Tenofovir-induced renal and bone toxicity: report of two cases and literature review

Abstract

Tenofovir Disoproxil Fumarate (TDF) is one of the drugs in the initial first-line antiretroviral regimen for the treatment of hepatitis B and HIV infections. Despite its effectiveness and few adverse effects, it is related to renal and bone toxicity. We described two cases of HIV-positive middle-aged women who had been using TDF for two and four years (cases 1 and 2, respectively) and were admitted to the emergency room. Case 1 presented with metabolic ileum and diffuse bone pain while case 2 presented with bilateral coxo-femoral pain after a fall from standing height. Both cases had similar laboratory tests: hyperchloremic metabolic acidosis, hypophosphatemia, hypokalemia, hypouricemia and elevated plasma creatinine. In urinary exams, there was evidence of renal loss of electrolytes, justifying the serum alterations, in addition to glucosuria and proteinuria. The bone pain investigation identified bone fractures and reduced bone mineral density, together with increased levels of parathyroid hormone, alkaline phosphatase and vitamin D deficiency. These two cases illustrate the spectrum of adverse renal and bone effects associated with TDF use. TDF was discontinued and treatment was focused on correcting the electrolyte disturbances and acidosis, in addition to controlling the bone disease through vitamin D and calcium supplementation. The renal changes found in both cases characterized the Fanconi's syndrome, and occurred due to TDF toxicity to proximal tubule cells mitochondria. Bone toxicity occurred due to direct interference of TDF in bone homeostasis, in addition to vitamin D deficiency and phosphaturia resulting from tubulopathy. During the follow-up, both cases evolved with chronic kidney disease and in one of them, the Fanconi's syndrome did not revert. We emphasize the need to monitor markers of bone metabolism and glomerular and tubular functions in patients using TDF.

Figure 1. Image exams referring to clinical cases 1 (A and B) and 2 (C and D): (A) MRI of the hip with osteonecrosis of the right femoral head (white arrow); (B) CT of the chest showing an incomplete fracture of the fifth left costal arch (white arrow); (C) CT of the pelvis showing fractures with partial consolidation of the right femoral neck (white arrow) and left subtrochanteric (yellow arrow); (D) Postoperative control - pelvis X-ray.
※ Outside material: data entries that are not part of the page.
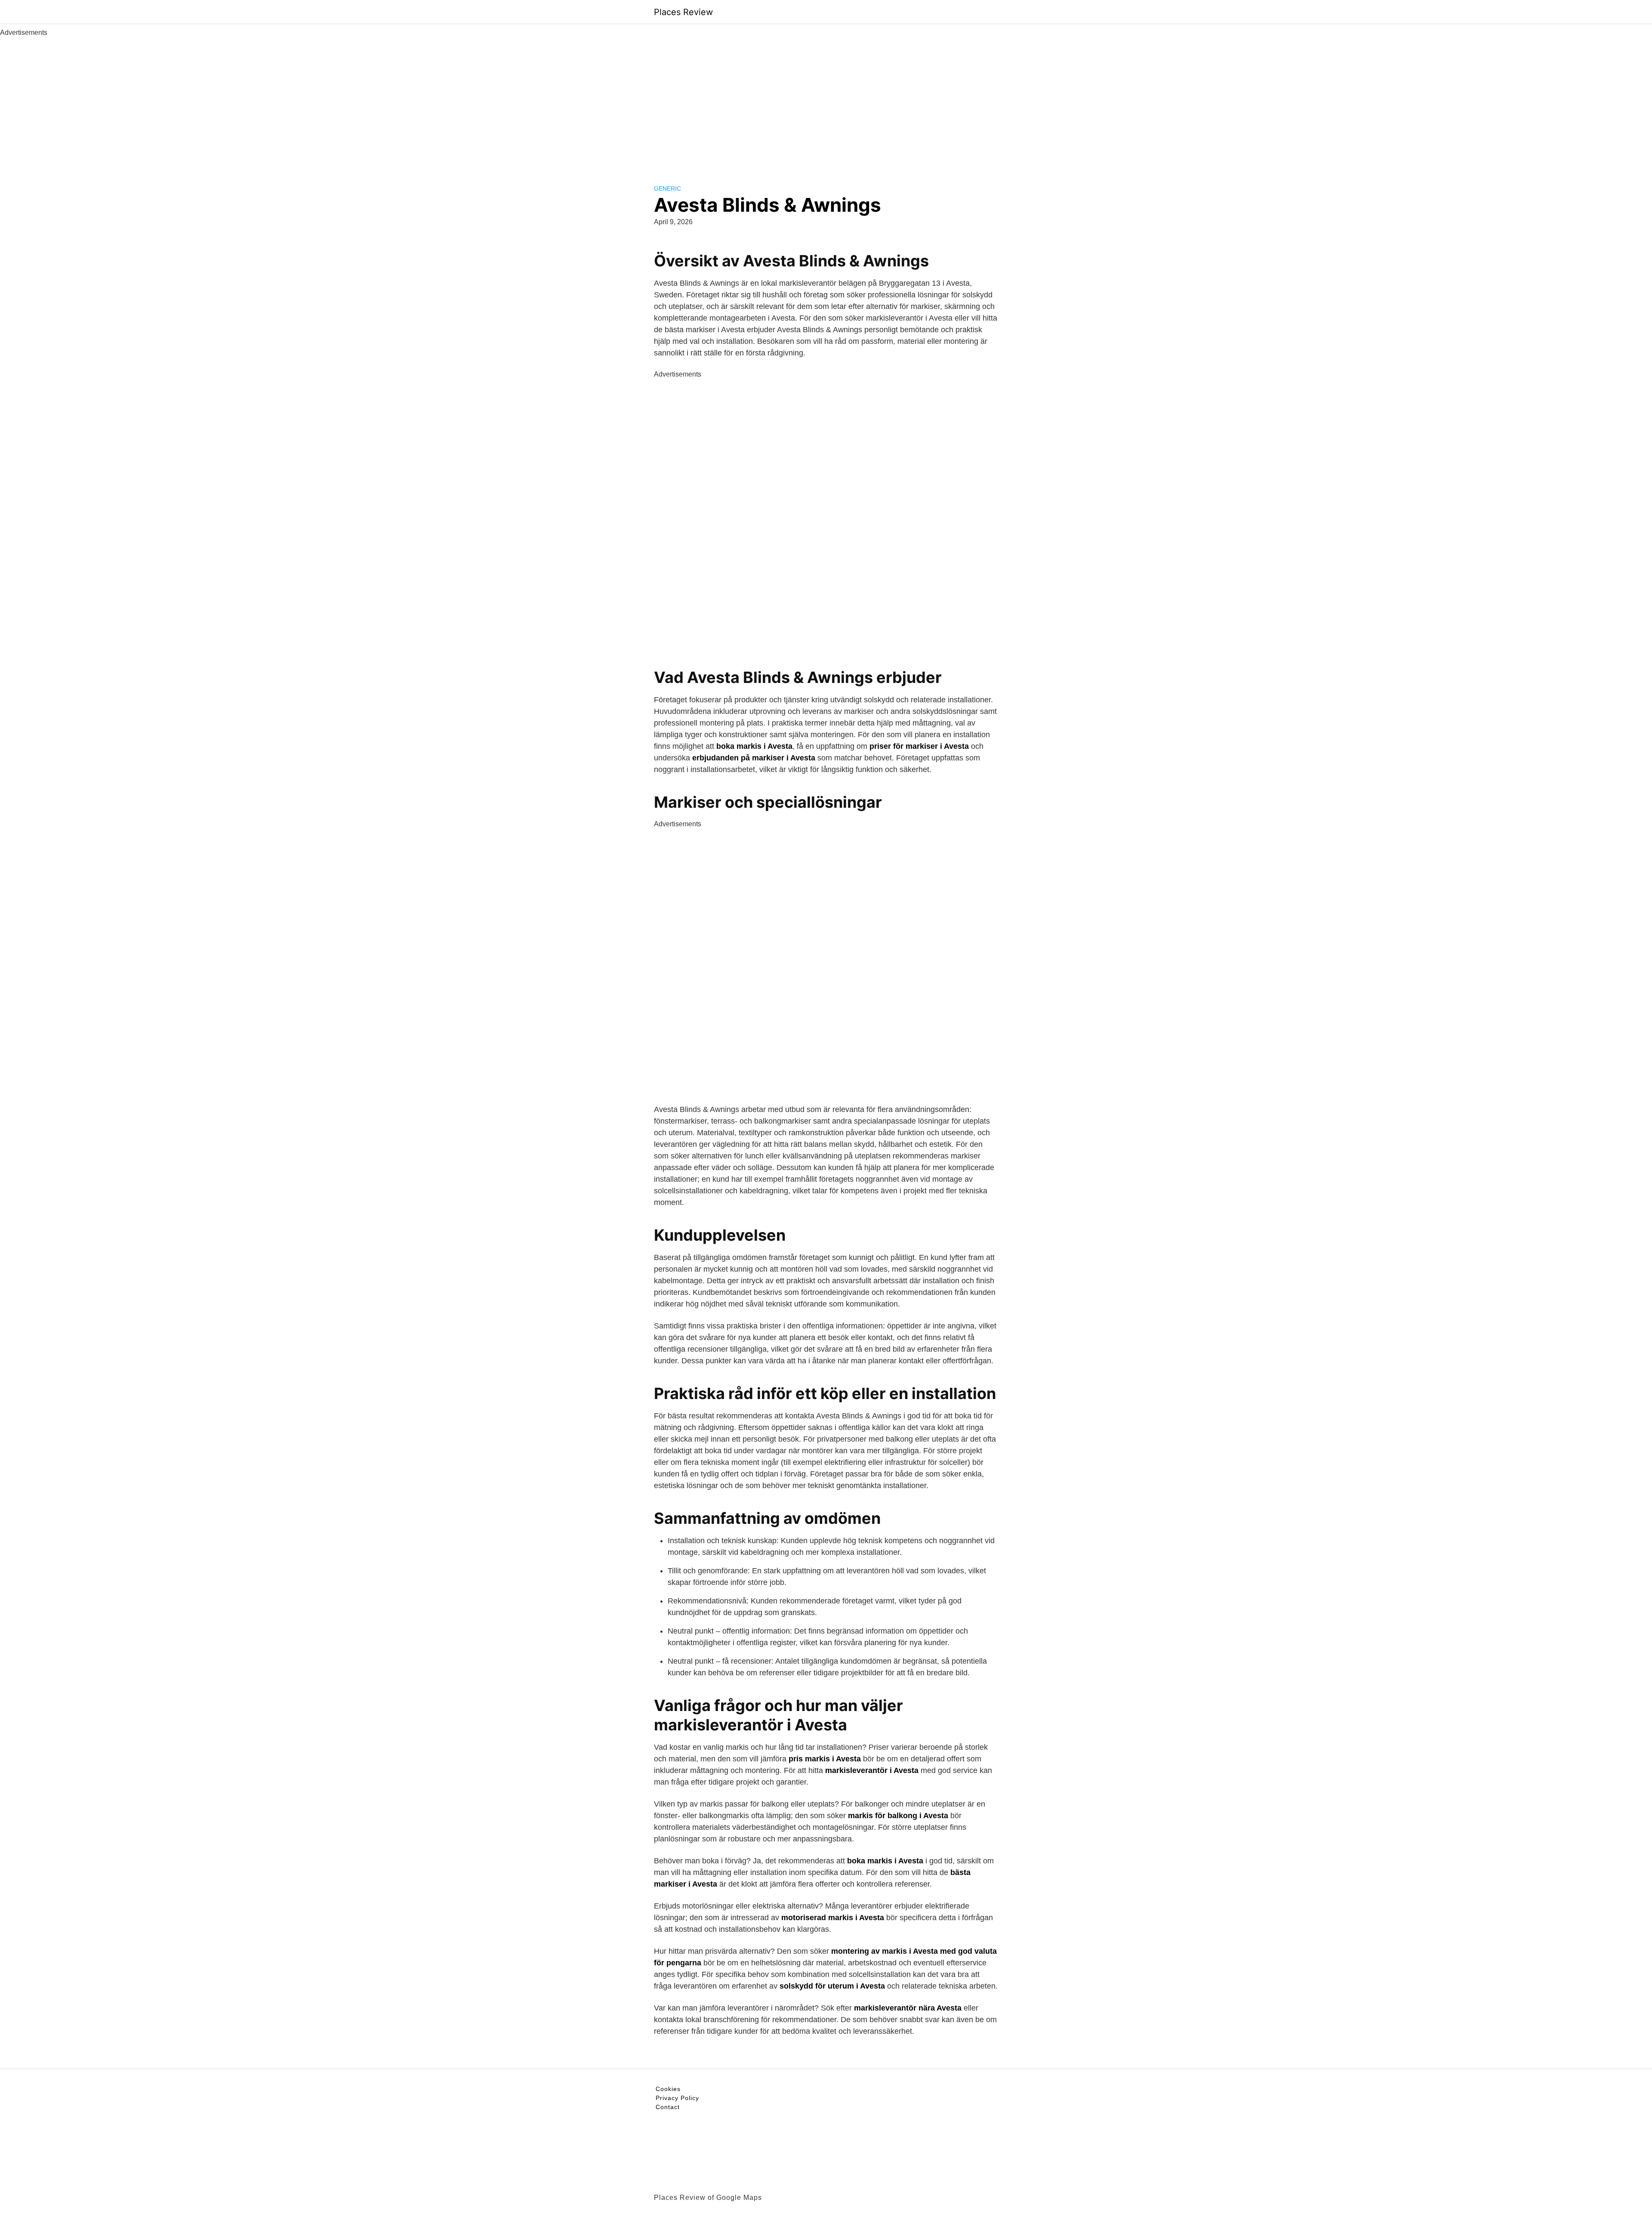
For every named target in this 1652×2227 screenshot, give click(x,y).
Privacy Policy (677, 2097)
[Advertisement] (826, 102)
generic (667, 188)
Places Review (683, 12)
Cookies (668, 2088)
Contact (668, 2106)
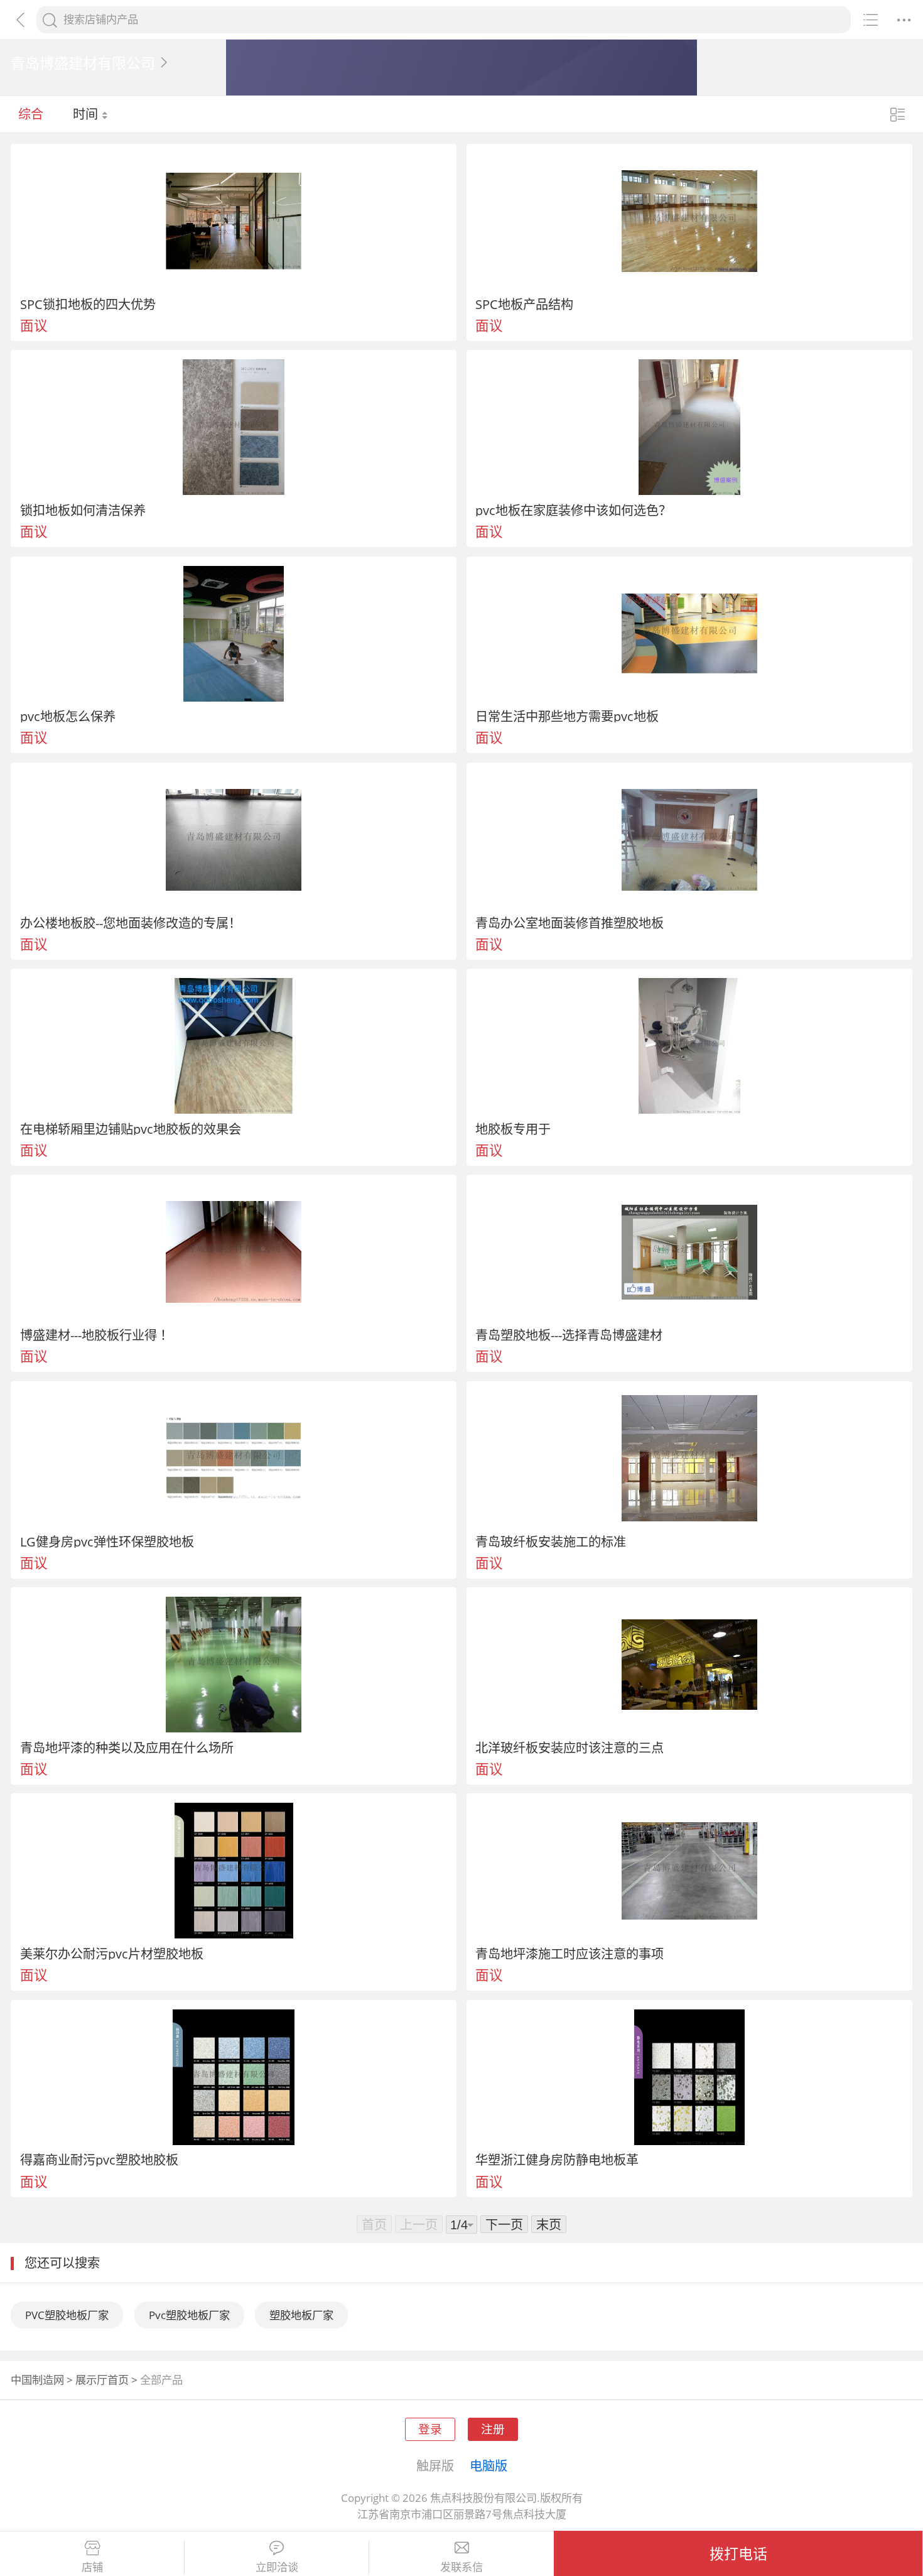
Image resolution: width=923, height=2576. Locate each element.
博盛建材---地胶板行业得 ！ (96, 1335)
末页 (548, 2224)
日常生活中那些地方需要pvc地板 (567, 716)
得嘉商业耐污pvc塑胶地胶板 (99, 2159)
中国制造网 (37, 2379)
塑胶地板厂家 (301, 2315)
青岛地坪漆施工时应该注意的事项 (569, 1953)
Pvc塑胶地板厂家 (189, 2315)
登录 (430, 2429)
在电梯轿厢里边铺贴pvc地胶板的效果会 (130, 1128)
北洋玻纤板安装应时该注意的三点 (569, 1747)
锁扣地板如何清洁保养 (83, 510)
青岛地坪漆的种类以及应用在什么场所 (127, 1747)
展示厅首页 (102, 2379)
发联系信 (461, 2567)
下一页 (504, 2224)
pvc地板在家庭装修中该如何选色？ (573, 510)
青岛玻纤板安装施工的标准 (550, 1541)
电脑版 (488, 2465)
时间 (87, 113)
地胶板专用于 (513, 1128)
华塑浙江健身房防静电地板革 (557, 2159)
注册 (493, 2429)
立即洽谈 (277, 2567)
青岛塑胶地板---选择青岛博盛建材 (568, 1335)
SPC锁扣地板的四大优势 (88, 304)
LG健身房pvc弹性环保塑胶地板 (107, 1541)
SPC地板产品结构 (524, 304)
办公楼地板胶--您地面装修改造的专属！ (130, 922)
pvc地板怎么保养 (68, 716)
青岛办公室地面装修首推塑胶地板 (569, 922)
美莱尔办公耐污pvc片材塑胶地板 (111, 1953)
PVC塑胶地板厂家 (67, 2315)
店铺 (92, 2567)
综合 (30, 113)
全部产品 (161, 2379)
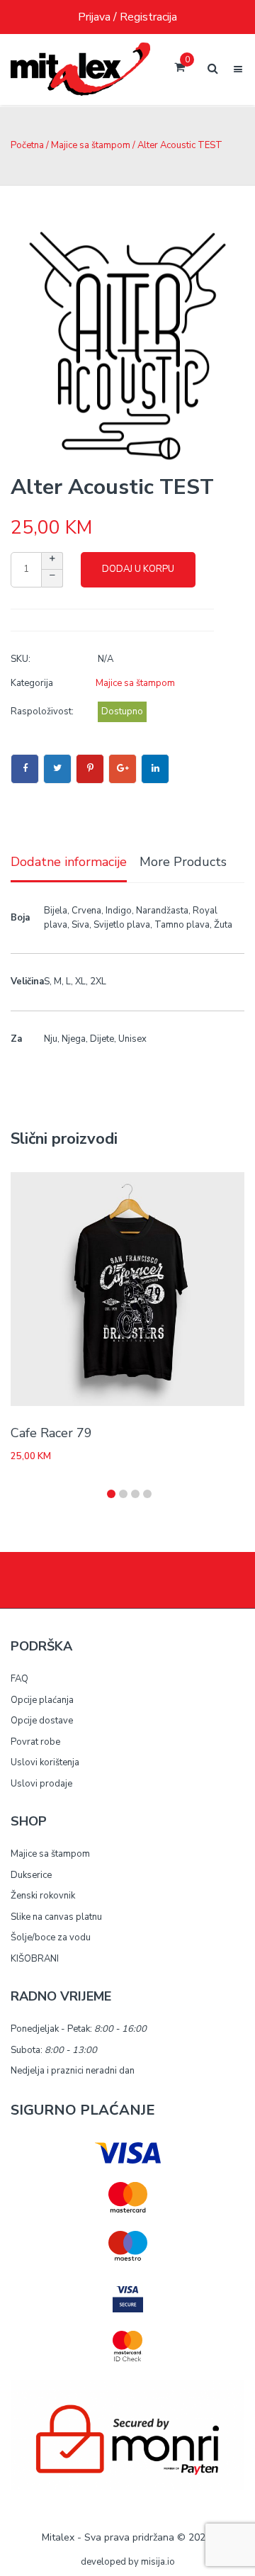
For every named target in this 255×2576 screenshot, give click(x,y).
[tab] (69, 863)
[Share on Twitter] (57, 769)
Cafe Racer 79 (51, 1432)
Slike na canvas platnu (56, 1917)
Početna (27, 145)
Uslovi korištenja (45, 1762)
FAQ (19, 1678)
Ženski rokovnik (43, 1895)
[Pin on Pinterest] (90, 769)
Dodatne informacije (69, 861)
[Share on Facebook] (25, 769)
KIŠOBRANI (35, 1958)
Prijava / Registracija (127, 17)
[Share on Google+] (122, 769)
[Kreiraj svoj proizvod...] (80, 69)
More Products (183, 861)
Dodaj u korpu (138, 569)
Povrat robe (35, 1742)
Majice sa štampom (90, 145)
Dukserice (31, 1875)
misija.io (158, 2561)
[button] (111, 1494)
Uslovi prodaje (41, 1783)
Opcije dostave (42, 1720)
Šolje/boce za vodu (51, 1937)
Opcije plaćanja (42, 1700)
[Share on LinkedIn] (155, 769)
Figure 2. Potential pathogenic mechanisms of TDF-induced bone and renal toxicity: (Ia) After entering the proximal convoluted tubule (PCT) epithelial cells by OAT1/OAT3 transporters, TDF triggers functional and structural abnormalities in mitochondria through the inhibition of DNA polymerase γ enzyme (Polγ), compromising mitochondrial DNA (mtDNA) synthesis and production of respiratory chain proteins. In this scenario, there will be a reduction in the supply of ATP to the cell, in addition to the generation of oxidative stress, leading to decreased basolateral Na/K-ATPase activity, interfering with the trafficking and endosomal recycling of apical membrane transporters in polarized epithelial cells. Furthermore, the release of proteins from mitochondria to the cytosol, including cytochrome c (CytC), will stimulate apoptosis via caspase-9 pathway and damage to the cellular DNA; (Ib) In the distal nephron, collecting duct (CD) cells can also be targeted for damage by TDF through reduced expression of aquaporin-2 (AQP-2) channels on the luminal surface. However, since there is no expression of OAT1/OAT3 in human CD cells, the mechanisms of entry into cells, as well as the reduction in the expression of AQP-2 in the luminal membrane are still unknown. The spectrum of kidney damage includes acute tubular necrosis, Fanconi’s syndrome and nephrogenic diabetes insipidus; (II) TDF interferes directly with bone homeostasis, stimulating osteoclastic differentiation, and indirectly through PCT epithelial cells damage, reducing the production of calcitriol that is responsible for the development of secondary hyperparathyroidism, and inducing phosphaturia and systemic acidosis by bicarbonaturia.